▸ **WHAT THE EXERCISE ASKS**: Set the data down once more, in full and exactly.

** Opening RECORDS FOR THIS EXERCISE block **

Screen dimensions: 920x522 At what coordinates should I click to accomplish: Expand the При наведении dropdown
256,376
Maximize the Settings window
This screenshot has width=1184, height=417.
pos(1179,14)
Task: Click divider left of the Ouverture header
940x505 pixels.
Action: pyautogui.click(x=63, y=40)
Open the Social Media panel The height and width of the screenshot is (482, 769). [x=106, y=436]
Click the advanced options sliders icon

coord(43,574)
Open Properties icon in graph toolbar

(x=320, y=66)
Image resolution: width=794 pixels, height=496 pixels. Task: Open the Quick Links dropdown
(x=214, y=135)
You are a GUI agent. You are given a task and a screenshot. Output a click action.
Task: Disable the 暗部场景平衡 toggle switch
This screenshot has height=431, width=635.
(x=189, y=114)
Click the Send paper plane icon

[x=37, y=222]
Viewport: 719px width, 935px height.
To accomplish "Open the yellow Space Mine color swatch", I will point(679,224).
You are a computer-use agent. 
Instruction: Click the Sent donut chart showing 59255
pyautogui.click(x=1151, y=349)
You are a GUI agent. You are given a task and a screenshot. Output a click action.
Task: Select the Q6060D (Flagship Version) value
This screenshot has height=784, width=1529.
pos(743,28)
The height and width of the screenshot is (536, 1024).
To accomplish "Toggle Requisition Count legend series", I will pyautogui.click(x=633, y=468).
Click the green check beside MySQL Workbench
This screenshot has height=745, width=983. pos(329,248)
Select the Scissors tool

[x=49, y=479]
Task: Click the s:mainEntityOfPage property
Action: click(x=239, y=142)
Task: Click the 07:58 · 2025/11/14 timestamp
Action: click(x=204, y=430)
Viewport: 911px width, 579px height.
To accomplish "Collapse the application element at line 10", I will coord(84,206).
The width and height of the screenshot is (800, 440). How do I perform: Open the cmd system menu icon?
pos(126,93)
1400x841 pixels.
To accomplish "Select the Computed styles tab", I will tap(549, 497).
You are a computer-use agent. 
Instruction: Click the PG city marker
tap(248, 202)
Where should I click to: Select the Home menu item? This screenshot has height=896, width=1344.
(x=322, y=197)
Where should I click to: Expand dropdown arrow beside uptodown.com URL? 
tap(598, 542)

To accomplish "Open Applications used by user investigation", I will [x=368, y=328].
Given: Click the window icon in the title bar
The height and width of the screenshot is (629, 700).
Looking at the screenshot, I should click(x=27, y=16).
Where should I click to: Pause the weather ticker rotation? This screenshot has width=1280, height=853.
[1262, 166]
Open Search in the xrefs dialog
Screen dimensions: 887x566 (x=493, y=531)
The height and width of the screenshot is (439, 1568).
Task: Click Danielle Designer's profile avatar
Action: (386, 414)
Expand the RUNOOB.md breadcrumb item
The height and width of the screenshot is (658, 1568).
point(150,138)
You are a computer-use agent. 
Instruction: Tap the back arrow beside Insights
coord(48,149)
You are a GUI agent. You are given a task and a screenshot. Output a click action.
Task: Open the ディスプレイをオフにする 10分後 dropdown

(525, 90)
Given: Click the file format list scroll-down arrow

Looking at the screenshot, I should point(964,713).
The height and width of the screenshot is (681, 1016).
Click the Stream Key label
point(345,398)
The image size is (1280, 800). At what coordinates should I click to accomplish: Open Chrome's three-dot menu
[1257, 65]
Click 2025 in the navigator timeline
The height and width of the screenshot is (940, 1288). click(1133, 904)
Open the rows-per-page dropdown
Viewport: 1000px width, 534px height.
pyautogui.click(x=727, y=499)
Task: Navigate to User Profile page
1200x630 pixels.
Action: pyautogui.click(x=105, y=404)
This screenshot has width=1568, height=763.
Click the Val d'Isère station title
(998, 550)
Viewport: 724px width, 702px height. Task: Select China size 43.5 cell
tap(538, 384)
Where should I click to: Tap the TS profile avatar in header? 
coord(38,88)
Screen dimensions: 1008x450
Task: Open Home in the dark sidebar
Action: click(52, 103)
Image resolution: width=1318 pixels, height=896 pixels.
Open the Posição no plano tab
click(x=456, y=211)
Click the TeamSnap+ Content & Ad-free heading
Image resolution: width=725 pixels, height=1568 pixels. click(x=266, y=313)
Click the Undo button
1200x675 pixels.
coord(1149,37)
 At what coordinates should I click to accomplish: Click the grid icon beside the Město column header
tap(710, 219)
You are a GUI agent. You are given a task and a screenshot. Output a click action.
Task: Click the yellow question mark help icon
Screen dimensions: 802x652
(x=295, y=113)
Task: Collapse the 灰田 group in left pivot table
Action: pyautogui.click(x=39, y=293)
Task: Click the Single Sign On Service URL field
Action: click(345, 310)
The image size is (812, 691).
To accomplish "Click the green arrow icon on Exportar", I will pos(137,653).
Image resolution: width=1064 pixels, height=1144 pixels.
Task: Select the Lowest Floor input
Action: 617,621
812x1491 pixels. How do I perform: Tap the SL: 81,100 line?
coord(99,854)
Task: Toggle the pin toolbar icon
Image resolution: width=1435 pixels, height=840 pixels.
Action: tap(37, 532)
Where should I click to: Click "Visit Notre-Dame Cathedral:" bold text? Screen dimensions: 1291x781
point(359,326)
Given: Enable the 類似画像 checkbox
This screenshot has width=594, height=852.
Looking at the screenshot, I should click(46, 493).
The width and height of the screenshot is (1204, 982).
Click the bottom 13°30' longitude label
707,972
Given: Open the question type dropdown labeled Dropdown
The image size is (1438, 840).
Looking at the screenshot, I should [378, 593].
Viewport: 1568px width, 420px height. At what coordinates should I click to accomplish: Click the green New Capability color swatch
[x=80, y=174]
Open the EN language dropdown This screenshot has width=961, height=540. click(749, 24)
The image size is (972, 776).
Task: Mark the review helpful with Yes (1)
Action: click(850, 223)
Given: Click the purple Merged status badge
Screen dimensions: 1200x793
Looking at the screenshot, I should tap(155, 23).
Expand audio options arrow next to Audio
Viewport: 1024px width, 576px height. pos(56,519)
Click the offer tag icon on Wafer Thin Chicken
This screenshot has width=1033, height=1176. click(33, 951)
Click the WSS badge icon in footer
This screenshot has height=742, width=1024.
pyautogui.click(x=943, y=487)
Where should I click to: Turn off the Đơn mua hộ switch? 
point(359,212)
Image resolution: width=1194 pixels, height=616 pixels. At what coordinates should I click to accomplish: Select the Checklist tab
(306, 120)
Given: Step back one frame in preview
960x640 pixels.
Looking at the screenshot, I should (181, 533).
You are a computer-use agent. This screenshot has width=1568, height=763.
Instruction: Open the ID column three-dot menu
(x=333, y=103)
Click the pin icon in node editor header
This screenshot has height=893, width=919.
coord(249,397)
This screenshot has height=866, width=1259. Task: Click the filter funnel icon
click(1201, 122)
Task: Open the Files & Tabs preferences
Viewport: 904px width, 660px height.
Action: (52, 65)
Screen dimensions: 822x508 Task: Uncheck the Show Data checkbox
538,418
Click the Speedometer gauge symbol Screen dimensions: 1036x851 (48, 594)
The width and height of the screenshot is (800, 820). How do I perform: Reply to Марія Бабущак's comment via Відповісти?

** Closing RECORDS FOR THIS EXERCISE block **

▸ **ANSWER TO THIS TASK**:
Screen dimensions: 920x522 At what coordinates should I click to accomplish: Expand the При наведении dropdown
256,376
Maximize the Settings window
This screenshot has width=1184, height=417.
pos(1179,14)
Task: Click divider left of the Ouverture header
940x505 pixels.
Action: pyautogui.click(x=63, y=40)
Open the Social Media panel The height and width of the screenshot is (482, 769). [x=106, y=436]
Click the advanced options sliders icon

coord(43,574)
Open Properties icon in graph toolbar

(x=320, y=66)
Image resolution: width=794 pixels, height=496 pixels. Task: Open the Quick Links dropdown
(x=214, y=135)
You are a GUI agent. You are given a task and a screenshot. Output a click action.
Task: Disable the 暗部场景平衡 toggle switch
This screenshot has height=431, width=635.
(x=189, y=114)
Click the Send paper plane icon

[x=37, y=222]
Viewport: 719px width, 935px height.
To accomplish "Open the yellow Space Mine color swatch", I will point(679,224).
You are a computer-use agent. 
Instruction: Click the Sent donut chart showing 59255
pyautogui.click(x=1151, y=349)
You are a GUI agent. You are given a task and a screenshot. Output a click action.
Task: Select the Q6060D (Flagship Version) value
This screenshot has height=784, width=1529.
pos(743,28)
The height and width of the screenshot is (536, 1024).
To accomplish "Toggle Requisition Count legend series", I will pyautogui.click(x=633, y=468).
Click the green check beside MySQL Workbench
This screenshot has height=745, width=983. pos(329,248)
Select the Scissors tool

[x=49, y=479]
Task: Click the s:mainEntityOfPage property
Action: click(x=239, y=142)
Task: Click the 07:58 · 2025/11/14 timestamp
Action: click(x=204, y=430)
Viewport: 911px width, 579px height.
To accomplish "Collapse the application element at line 10", I will coord(84,206).
The width and height of the screenshot is (800, 440). How do I perform: Open the cmd system menu icon?
pos(126,93)
1400x841 pixels.
To accomplish "Select the Computed styles tab", I will tap(549, 497).
You are a computer-use agent. 
Instruction: Click the PG city marker
tap(248, 202)
Where should I click to: Select the Home menu item? This screenshot has height=896, width=1344.
(x=322, y=197)
Where should I click to: Expand dropdown arrow beside uptodown.com URL? 
tap(598, 542)

To accomplish "Open Applications used by user investigation", I will [x=368, y=328].
Given: Click the window icon in the title bar
The height and width of the screenshot is (629, 700).
Looking at the screenshot, I should click(x=27, y=16).
Where should I click to: Pause the weather ticker rotation? This screenshot has width=1280, height=853.
[1262, 166]
Open Search in the xrefs dialog
Screen dimensions: 887x566 (x=493, y=531)
The height and width of the screenshot is (439, 1568).
Task: Click Danielle Designer's profile avatar
Action: (386, 414)
Expand the RUNOOB.md breadcrumb item
The height and width of the screenshot is (658, 1568).
point(150,138)
You are a computer-use agent. 
Instruction: Tap the back arrow beside Insights
coord(48,149)
You are a GUI agent. You are given a task and a screenshot. Output a click action.
Task: Open the ディスプレイをオフにする 10分後 dropdown

(525, 90)
Given: Click the file format list scroll-down arrow

Looking at the screenshot, I should point(964,713).
The height and width of the screenshot is (681, 1016).
Click the Stream Key label
point(345,398)
The image size is (1280, 800). At what coordinates should I click to accomplish: Open Chrome's three-dot menu
[1257, 65]
Click 2025 in the navigator timeline
The height and width of the screenshot is (940, 1288). click(1133, 904)
Open the rows-per-page dropdown
Viewport: 1000px width, 534px height.
pyautogui.click(x=727, y=499)
Task: Navigate to User Profile page
1200x630 pixels.
Action: pyautogui.click(x=105, y=404)
This screenshot has width=1568, height=763.
Click the Val d'Isère station title
(998, 550)
Viewport: 724px width, 702px height. Task: Select China size 43.5 cell
tap(538, 384)
Where should I click to: Tap the TS profile avatar in header? 
coord(38,88)
Screen dimensions: 1008x450
Task: Open Home in the dark sidebar
Action: click(52, 103)
Image resolution: width=1318 pixels, height=896 pixels.
Open the Posição no plano tab
click(x=456, y=211)
Click the TeamSnap+ Content & Ad-free heading
Image resolution: width=725 pixels, height=1568 pixels. click(x=266, y=313)
Click the Undo button
1200x675 pixels.
coord(1149,37)
 At what coordinates should I click to accomplish: Click the grid icon beside the Město column header
tap(710, 219)
You are a GUI agent. You are given a task and a screenshot. Output a click action.
Task: Click the yellow question mark help icon
Screen dimensions: 802x652
(x=295, y=113)
Task: Collapse the 灰田 group in left pivot table
Action: pyautogui.click(x=39, y=293)
Task: Click the Single Sign On Service URL field
Action: click(345, 310)
The image size is (812, 691).
To accomplish "Click the green arrow icon on Exportar", I will pos(137,653).
Image resolution: width=1064 pixels, height=1144 pixels.
Task: Select the Lowest Floor input
Action: 617,621
812x1491 pixels. How do I perform: Tap the SL: 81,100 line?
coord(99,854)
Task: Toggle the pin toolbar icon
Image resolution: width=1435 pixels, height=840 pixels.
Action: tap(37, 532)
Where should I click to: Click "Visit Notre-Dame Cathedral:" bold text? Screen dimensions: 1291x781
point(359,326)
Given: Enable the 類似画像 checkbox
This screenshot has width=594, height=852.
Looking at the screenshot, I should click(46, 493).
The width and height of the screenshot is (1204, 982).
Click the bottom 13°30' longitude label
707,972
Given: Open the question type dropdown labeled Dropdown
The image size is (1438, 840).
Looking at the screenshot, I should [378, 593].
Viewport: 1568px width, 420px height. At what coordinates should I click to accomplish: Click the green New Capability color swatch
[x=80, y=174]
Open the EN language dropdown This screenshot has width=961, height=540. click(749, 24)
The image size is (972, 776).
Task: Mark the review helpful with Yes (1)
Action: click(850, 223)
Given: Click the purple Merged status badge
Screen dimensions: 1200x793
Looking at the screenshot, I should tap(155, 23).
Expand audio options arrow next to Audio
Viewport: 1024px width, 576px height. pos(56,519)
Click the offer tag icon on Wafer Thin Chicken
This screenshot has width=1033, height=1176. click(33, 951)
Click the WSS badge icon in footer
This screenshot has height=742, width=1024.
pyautogui.click(x=943, y=487)
Where should I click to: Turn off the Đơn mua hộ switch? 
point(359,212)
Image resolution: width=1194 pixels, height=616 pixels. At what coordinates should I click to accomplish: Select the Checklist tab
(306, 120)
Given: Step back one frame in preview
960x640 pixels.
Looking at the screenshot, I should (181, 533).
You are a computer-use agent. This screenshot has width=1568, height=763.
Instruction: Open the ID column three-dot menu
(x=333, y=103)
Click the pin icon in node editor header
This screenshot has height=893, width=919.
coord(249,397)
This screenshot has height=866, width=1259. Task: Click the filter funnel icon
click(1201, 122)
Task: Open the Files & Tabs preferences
Viewport: 904px width, 660px height.
Action: (52, 65)
Screen dimensions: 822x508 Task: Uncheck the Show Data checkbox
538,418
Click the Speedometer gauge symbol Screen dimensions: 1036x851 (48, 594)
The width and height of the screenshot is (800, 820). How do I perform: Reply to Марія Бабущак's comment via Відповісти?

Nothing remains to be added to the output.